## Work request
I need the lines below from the one with "City Services (1029, 130)" down to the one with "Rideshare Login (406, 2324)" reproduced exactly, both ends included, and nothing else.

## Given records
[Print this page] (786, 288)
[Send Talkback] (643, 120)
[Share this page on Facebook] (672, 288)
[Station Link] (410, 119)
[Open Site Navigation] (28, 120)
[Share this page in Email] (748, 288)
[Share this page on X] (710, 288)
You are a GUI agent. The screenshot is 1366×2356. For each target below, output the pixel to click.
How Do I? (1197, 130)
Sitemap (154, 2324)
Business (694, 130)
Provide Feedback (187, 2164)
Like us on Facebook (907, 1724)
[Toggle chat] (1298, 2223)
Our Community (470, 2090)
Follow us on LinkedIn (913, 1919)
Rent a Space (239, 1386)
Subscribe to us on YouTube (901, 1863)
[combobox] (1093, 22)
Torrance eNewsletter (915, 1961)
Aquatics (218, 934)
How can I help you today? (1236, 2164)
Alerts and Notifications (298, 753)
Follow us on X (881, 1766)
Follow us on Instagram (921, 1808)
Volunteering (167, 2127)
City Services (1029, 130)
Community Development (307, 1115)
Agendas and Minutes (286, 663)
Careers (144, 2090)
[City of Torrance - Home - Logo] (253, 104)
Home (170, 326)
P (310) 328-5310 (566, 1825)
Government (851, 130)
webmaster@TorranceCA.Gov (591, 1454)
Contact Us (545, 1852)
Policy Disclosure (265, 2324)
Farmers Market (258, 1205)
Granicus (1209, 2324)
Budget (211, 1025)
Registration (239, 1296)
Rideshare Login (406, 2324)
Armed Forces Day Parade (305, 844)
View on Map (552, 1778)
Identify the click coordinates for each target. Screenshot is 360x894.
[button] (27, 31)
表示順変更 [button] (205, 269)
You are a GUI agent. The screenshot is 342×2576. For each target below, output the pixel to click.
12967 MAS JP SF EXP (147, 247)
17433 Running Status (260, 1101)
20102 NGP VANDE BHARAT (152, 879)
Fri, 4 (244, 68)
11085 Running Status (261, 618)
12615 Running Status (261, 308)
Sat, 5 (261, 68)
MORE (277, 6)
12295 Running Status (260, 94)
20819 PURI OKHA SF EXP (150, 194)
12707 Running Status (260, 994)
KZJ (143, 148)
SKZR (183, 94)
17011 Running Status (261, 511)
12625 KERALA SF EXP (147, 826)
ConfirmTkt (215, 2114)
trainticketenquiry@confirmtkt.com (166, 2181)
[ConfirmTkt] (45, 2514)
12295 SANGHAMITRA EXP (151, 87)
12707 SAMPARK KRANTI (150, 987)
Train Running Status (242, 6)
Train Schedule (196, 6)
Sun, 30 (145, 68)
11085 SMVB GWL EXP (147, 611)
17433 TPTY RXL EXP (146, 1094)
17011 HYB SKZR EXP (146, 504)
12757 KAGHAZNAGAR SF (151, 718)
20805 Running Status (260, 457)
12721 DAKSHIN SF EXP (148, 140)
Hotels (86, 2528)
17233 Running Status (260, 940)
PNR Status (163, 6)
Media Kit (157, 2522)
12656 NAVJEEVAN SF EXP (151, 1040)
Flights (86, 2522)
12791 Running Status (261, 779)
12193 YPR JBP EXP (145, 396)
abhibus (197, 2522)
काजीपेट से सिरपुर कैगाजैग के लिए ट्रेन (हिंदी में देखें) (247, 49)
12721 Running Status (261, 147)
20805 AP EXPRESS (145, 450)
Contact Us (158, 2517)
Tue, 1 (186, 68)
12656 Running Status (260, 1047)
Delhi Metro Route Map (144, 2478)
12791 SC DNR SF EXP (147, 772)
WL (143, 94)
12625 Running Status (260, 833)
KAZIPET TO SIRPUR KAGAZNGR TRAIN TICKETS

## Worked solution
City Services (1029, 130)
Community Development (307, 1115)
Agendas and Minutes (286, 663)
Careers (144, 2090)
[City of Torrance - Home - Logo] (253, 104)
Home (170, 326)
P (310) 328-5310 (566, 1825)
Government (851, 130)
webmaster@TorranceCA.Gov (591, 1454)
Contact Us (545, 1852)
Policy Disclosure (265, 2324)
Farmers Market (258, 1205)
Granicus (1209, 2324)
Budget (211, 1025)
Registration (239, 1296)
Rideshare Login (406, 2324)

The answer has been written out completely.